■ **Text**:
----
Kind of dumb to plan a ride on a holiday weekend. I think he wasn't even there. Also they need to talk to their employers if they want a raise. Farm workers make $9.20 an hour, then they get additional per bucket, but the CIW doesn't tell you that.

student

Is there any way you could site that figure of 9.20 an hour? As far as I am aware farmworkers do not have a minimum wage. In order for a farmworker to earn minimum wage they need to pick about 2 tons of tomatoes a day. Have you ever carried a bucket of tomatoes on your shoulder? try it, I bet you will be surprised at how heavy it is especially under a burning sun all day.

Been there, done that...

I covered the Immokalee farm workers for WMNF in 2009 and ask many people (workers, activists, protesting Nuns, etc.) how much were the harvestersers being paid??? NO-ONE would give me a straight answer... jeez... no one would give me any answer to that question!!! After I couldn’t find out what the “going rate” was for picking tomatoes… I had no choice but to agree with Publix… this is a labor dispute between the growers and the harvesters… not the end users.

sigh...

One would expect comments like the above on the site of the Naples newspaper, but not here at WMNF... Anyway, people, please educate yourselves before making yourselves look like idiots. Where the F*** do you get off saying farmworkers make $9.20 an hour? Where? What type of farmworkers? Whose statistic is that? Tomato pickers are paid by a piecrate system. The going rate is 50 cents per 32-pound bucket, hardly more than the 40 cents per bucket they were being paid on 1980, and less than half that wage when you adjust for inflation. As for the continued lies and distortions about this being a "dispute," please think and read a little more carefully before you go and parrot the Publix PR departments' false talking points. Nine huge corporations, including Whole Foods, have agreed to do this. There is no dispute. The Florida tomato industry has also agreed to participate. For more, please see: http://ciw-online.org/put_it_in_the_price.html http://www.ciw-online.org/Pilgrimage_to_Publix_press_release.html http://www.ciw-online.org/101.html#cff

I wanna raise too...

So basically you’re saying that the harvesters don’t want 50 cents a bucket… they want 82 cents per bucket. They want a 64% raise from Publix… and they have already received a 64% raise from 9 other companies (including Whole Foods)??? Using Yullana’s assertion of picking 2 tons daily (125 buckets)… the harvesters are asking for a salary of over $100 a day!!! By-the-way… Whole Foods tomatoes cost over 20 cents per pound more than Publix tomatoes. So that penny per pound increase is being passed on to the customer... with interest.

Actually, no.
----
■ **Raw data**:
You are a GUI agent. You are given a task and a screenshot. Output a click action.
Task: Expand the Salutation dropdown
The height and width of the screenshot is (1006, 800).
----
■ **Written tasks**:
(A) In the farmworker pay comments, what is the going rate for tomato pickers per 32-pound bucket?
(B) Alter the farmworker pay comments from "Kind of dumb" down to "sun all day.", replacing "tomatoes" with "peppers".
(C) Carry on the farmworker pay comments after their final line.

■ **Expected responses**:
(A) 50 cents per 32-pound bucket.

(B)
Kind of dumb to plan a ride on a holiday weekend. I think he wasn't even there. Also they need to talk to their employers if they want a raise. Farm workers make $9.20 an hour, then they get additional per bucket, but the CIW doesn't tell you that.

student

Is there any way you could site that figure of 9.20 an hour? As far as I am aware farmworkers do not have a minimum wage. In order for a farmworker to earn minimum wage they need to pick about 2 tons of peppers a day. Have you ever carried a bucket of peppers on your shoulder? try it, I bet you will be surprised at how heavy it is especially under a burning sun all day.

(C)
What a tool... This is my last response because really it's not worth it. Farmworkers will only see the significant raise you speak of if *all* of the corporations that buy tomatoes take responsibility and pay into the system. Since supermarket chains buy about half of the tomatoes from Florida, the raise so far is relatively paltry. And again, I suggest you *read* - even if farmworkers were to be paid 82 cents per bucket, that's still about 20 cents per bucket LESS than what they would be paid today if the 1980 piecrate had simply kept up with inflation. And for the record, asshat, not a single corporation has had to pass the cost of the extra penny-per-pound on to their consumers. In the words of a Whole Foods executive, "The impact of the penny per pound is a minimal addition to our purchase... We have not seen a noticeable impact on the consumer.” (http://www.nytimes.com/2011/01/19/us/19farm.html) Farmworkers' artificially low wages -- made and maintained so low by the concentration of power at the top of the food system in the form of the Publix's and Walmarts and McDonalds of the world -- has subsidized the profits of retail food corporations for decades. The farmworkers aren't really asking for a raise; they're asking for a bit back of what has been stolen from them for so long.

If they're not happy they can quit

If they're not happy with what they're making, they can quit. it's a free country, liberal.

Nice

I wish I had time to take a 200 mile bike ride. These people obviously have to much time on their hands.

Need a boiler punch???

A “tool”??? Tools are good and useful… where as a “putz” is just that… a putz!!! Dude… I didn’t buy my car from the UAW. I bought it from the dealer… who bought it from the manufacturer… who paid the UAW to build it. Likewise I buy my tomatoes from the dealer (Publix)… who bought the tomatoes from the growers… who paid the CIW harvesters to pick them. Why aren’t the GROWERS paying the extra penny per pound??? The pickers work for THEM!!! Are you also referring to the 1980 piecrate rate that was established during the Carter economic boom (crash bang)??? And I love this… you’ll “believe” what an executive of a major corporation will say about “this”… but… you won’t believe what any other executive from any other major corporation will say about anything else!!! NOTHING has been “stolen” from the farmworkers that hasn’t been “stolen” from everyone else… legally!!! If you don’t like it… change the laws. By-the-way… what the hell’s an “asshat”… a sombrero worn by a burro pulling el carrito??? Jeez… the new political mascot for the Marxist Democrats!!! The Asshat Democrats vs. the Teabag Republicans vs. the Ronpaulian Libertarians… find a “Born Again Pagan” to moderate and they can have a debate!!!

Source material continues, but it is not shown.